[Recorded data]
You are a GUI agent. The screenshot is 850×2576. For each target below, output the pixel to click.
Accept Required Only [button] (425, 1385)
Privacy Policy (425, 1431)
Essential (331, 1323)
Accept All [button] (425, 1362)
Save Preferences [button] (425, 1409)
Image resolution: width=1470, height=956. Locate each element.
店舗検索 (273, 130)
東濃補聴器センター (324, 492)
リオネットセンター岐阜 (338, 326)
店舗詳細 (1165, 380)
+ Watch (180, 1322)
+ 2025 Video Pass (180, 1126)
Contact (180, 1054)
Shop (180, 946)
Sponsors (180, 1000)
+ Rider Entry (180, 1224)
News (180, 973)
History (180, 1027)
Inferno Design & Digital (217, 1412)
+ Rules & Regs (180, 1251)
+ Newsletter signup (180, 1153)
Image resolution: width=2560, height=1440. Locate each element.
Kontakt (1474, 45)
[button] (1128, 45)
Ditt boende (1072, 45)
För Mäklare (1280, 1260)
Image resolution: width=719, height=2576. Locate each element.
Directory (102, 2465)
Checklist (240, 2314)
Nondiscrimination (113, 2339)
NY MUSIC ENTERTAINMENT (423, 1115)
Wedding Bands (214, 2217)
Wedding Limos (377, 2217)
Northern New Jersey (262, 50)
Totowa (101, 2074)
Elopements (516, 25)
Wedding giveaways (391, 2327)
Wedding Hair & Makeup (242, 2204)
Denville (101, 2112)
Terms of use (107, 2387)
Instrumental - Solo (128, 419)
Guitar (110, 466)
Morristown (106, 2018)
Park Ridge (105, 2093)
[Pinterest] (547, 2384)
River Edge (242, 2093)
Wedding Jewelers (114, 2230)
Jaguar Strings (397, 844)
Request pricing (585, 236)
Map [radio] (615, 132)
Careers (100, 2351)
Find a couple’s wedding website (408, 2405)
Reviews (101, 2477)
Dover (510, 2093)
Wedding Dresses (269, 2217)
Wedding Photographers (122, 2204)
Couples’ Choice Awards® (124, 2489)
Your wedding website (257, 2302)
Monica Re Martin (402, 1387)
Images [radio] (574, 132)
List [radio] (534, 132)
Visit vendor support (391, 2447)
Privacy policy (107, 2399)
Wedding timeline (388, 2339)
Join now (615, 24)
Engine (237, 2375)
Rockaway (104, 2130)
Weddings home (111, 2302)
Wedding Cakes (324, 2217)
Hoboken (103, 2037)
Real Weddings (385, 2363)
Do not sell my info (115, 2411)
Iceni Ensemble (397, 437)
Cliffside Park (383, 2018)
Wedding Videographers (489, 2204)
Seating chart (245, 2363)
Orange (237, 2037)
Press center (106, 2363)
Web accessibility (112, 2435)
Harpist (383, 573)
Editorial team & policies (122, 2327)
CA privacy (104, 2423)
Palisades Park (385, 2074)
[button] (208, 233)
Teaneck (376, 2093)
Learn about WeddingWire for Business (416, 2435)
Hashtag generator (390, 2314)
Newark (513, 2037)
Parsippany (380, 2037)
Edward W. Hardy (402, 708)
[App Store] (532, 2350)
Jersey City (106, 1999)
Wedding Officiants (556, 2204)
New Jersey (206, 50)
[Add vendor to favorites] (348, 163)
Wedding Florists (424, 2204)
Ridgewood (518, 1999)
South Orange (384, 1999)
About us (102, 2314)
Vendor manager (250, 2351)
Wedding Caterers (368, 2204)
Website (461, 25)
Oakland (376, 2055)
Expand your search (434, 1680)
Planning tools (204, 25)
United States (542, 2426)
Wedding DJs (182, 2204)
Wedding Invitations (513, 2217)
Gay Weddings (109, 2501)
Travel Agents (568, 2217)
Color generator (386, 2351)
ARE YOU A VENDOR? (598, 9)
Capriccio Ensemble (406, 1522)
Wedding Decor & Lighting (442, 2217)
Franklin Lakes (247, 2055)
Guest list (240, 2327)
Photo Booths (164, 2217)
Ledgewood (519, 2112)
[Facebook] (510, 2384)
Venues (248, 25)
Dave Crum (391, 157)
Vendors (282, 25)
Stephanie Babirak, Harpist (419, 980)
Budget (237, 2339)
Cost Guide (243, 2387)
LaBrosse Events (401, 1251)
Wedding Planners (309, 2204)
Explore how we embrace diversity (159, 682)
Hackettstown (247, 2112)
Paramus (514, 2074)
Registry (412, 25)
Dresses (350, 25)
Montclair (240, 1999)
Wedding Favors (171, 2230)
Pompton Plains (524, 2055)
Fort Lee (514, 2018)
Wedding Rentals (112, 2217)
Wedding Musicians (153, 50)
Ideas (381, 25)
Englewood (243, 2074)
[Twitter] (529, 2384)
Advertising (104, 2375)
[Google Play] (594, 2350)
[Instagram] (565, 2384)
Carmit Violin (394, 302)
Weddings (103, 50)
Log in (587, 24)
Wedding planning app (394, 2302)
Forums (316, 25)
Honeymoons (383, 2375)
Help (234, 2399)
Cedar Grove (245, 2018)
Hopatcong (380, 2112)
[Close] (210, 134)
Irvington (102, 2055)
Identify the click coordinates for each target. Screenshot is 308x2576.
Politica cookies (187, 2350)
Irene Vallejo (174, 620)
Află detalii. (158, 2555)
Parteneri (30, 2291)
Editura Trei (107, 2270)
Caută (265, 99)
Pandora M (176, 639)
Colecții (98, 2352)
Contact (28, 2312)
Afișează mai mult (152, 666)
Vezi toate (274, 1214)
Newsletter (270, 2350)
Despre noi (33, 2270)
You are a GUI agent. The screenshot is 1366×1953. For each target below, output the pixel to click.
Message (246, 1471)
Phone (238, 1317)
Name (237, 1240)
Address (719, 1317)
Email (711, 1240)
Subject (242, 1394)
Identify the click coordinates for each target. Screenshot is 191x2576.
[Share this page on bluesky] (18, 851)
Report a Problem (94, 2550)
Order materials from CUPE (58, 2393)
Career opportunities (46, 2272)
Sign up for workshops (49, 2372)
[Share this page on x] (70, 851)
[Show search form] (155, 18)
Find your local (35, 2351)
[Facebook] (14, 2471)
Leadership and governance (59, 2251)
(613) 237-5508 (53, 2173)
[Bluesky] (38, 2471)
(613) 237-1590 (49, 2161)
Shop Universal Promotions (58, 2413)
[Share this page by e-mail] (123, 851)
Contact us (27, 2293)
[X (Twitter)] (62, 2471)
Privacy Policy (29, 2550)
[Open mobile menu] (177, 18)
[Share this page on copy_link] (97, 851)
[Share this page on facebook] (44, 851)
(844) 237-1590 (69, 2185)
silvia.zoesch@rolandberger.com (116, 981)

* WORK TO COMPLETE *
Please show every line above that includes the word "Identify".

* TASK OUTPUT *
Identify the click coordinates for each target. Screenshot is 308x2576.
Identify the click coordinates for each target. Screenshot is 191x2576.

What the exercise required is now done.